The Criticality & Vulnerability visualization is displayed under the Workspace.
Description:
Use the Criticality & Vulnerability visualization to view a roll-up of your vulnerability scan results.
Field
Description
Notes
Title
Name of the vulnerability as defined by iSight (at this time).
CVE/CVE Count
Vulnerability as assigned by iSight using the National Vulnerability Database (NVD) convention.
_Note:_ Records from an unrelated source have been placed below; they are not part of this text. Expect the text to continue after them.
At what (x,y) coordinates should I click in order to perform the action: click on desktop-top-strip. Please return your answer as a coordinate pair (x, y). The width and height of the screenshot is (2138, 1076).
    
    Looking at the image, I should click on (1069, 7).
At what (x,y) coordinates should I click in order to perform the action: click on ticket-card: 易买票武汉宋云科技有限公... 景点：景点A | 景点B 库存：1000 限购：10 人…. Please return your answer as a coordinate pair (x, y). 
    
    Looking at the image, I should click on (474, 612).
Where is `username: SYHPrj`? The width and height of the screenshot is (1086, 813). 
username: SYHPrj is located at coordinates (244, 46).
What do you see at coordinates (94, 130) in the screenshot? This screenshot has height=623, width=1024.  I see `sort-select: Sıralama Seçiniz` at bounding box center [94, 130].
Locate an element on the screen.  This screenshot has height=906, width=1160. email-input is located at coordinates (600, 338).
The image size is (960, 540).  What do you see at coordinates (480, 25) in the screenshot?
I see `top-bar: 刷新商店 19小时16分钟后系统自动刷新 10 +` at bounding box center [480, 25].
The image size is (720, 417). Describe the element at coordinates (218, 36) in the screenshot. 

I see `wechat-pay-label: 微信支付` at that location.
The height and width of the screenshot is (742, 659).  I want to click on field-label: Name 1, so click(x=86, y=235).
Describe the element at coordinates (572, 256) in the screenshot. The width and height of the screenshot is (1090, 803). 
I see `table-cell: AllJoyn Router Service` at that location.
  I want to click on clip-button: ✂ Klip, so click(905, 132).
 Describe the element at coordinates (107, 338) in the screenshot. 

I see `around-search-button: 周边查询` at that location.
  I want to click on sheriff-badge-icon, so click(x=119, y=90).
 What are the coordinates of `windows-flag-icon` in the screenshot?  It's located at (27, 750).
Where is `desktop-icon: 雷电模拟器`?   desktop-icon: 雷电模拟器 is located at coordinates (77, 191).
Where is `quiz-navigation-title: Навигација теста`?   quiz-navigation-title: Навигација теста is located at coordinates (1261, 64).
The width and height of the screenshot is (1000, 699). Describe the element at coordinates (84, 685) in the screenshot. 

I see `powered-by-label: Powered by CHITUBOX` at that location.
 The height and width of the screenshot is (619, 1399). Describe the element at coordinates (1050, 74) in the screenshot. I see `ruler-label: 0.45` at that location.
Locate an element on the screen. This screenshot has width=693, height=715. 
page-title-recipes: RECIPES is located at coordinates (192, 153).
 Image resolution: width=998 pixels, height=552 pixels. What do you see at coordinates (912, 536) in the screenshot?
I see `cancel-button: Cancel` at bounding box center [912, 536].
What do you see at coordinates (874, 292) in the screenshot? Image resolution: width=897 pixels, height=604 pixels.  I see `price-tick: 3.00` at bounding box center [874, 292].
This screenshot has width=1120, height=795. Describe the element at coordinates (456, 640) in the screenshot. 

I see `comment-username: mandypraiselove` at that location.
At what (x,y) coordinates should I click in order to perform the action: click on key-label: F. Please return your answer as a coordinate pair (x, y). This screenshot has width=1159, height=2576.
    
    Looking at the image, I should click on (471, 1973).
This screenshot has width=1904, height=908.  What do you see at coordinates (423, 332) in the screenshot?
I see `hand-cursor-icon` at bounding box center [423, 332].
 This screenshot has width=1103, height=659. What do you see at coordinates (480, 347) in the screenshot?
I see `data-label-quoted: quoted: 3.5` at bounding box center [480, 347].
This CVE count is expected to match customer scan information against the vendor/product pair (via Sprint 15), using synthetic messes scan information.
Vendor
Vendor of the identified vulnerable software/system as defined by customer scan information (Nessus or Qualys)
Product
The product associated with the Vendor.
Labor Effort
A customer input that assigns a low, medium or high selection.
Patch Difficulty
A customer input that assigns a low, medium or high selection.
Vulnerable Hosts
The count of the number of vulnerable hosts as identified by vulnerability scanning from Customer scan information (Nessus or Qualys). (Sprint 15)
Initial Estimate
A customer input that assigns a value to the vendor and product pair in order to close the
Exploitability
The National Vulnerability Database Exploitability category assignment to the given CVE.
Anticipated Risk Level
A Customer input that assigns a low, medium or high rating.